** DATA FOR PROCESSING follows **
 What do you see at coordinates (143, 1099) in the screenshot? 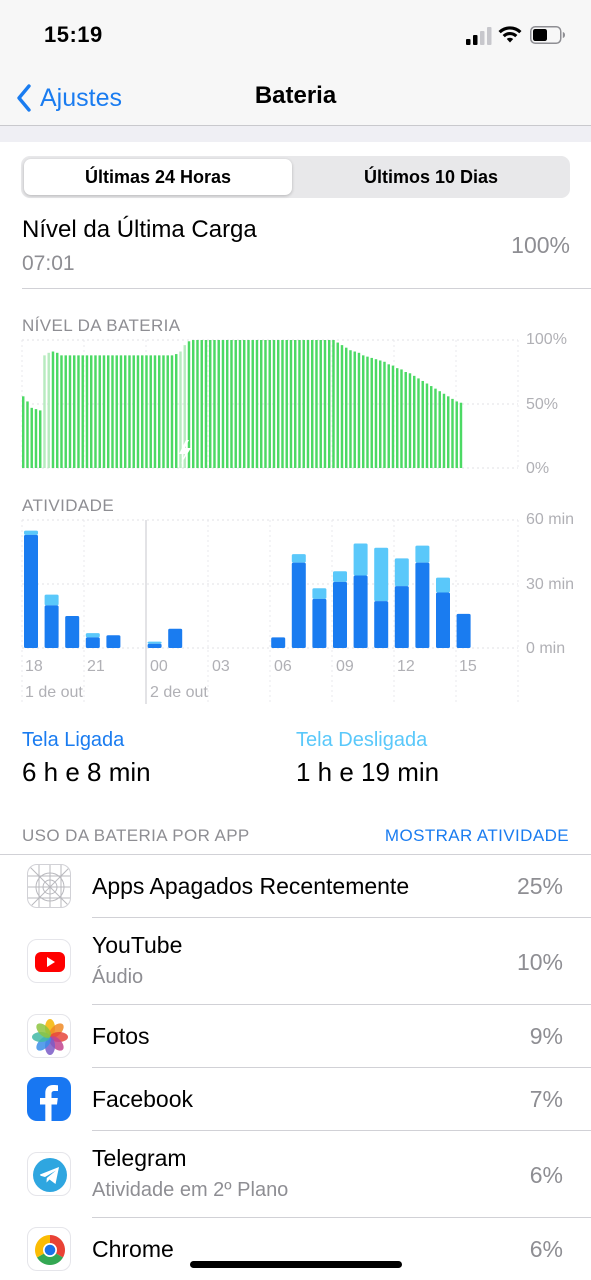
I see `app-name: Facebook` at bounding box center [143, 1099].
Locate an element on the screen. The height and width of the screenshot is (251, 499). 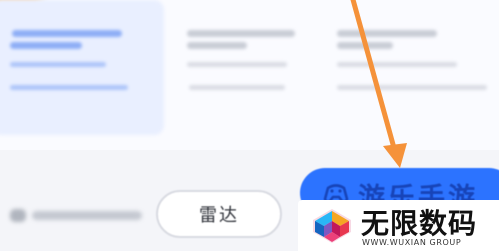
** End of DATA FOR PROCESSING **
** DATA FOR PROCESSING follows **
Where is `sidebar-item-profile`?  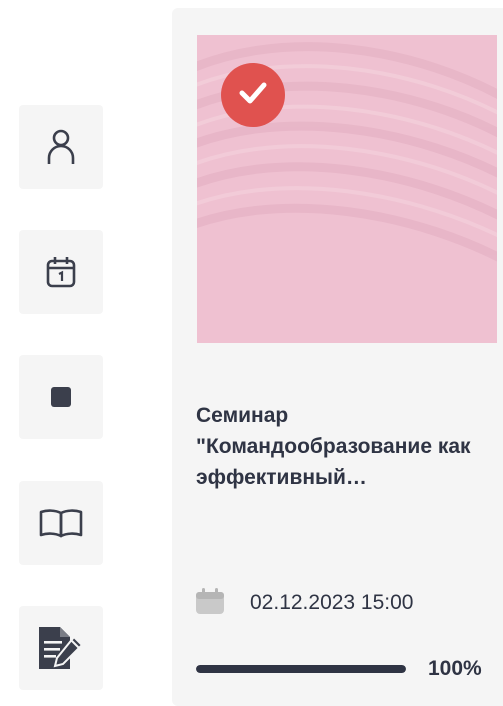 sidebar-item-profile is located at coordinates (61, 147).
** End of DATA FOR PROCESSING **
** DATA FOR PROCESSING follows **
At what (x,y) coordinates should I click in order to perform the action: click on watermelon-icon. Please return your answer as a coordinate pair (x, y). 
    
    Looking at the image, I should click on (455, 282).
** End of DATA FOR PROCESSING **
- YOUR ASSIGNMENT -
Copy the rows starting at the line containing "What do you" and ending at the line containing "Locate an element", leaving the pictures out of your copy.

- YOUR SOLUTION -
 What do you see at coordinates (143, 1099) in the screenshot? 
I see `app-name: Facebook` at bounding box center [143, 1099].
Locate an element on the screen. The height and width of the screenshot is (251, 499). 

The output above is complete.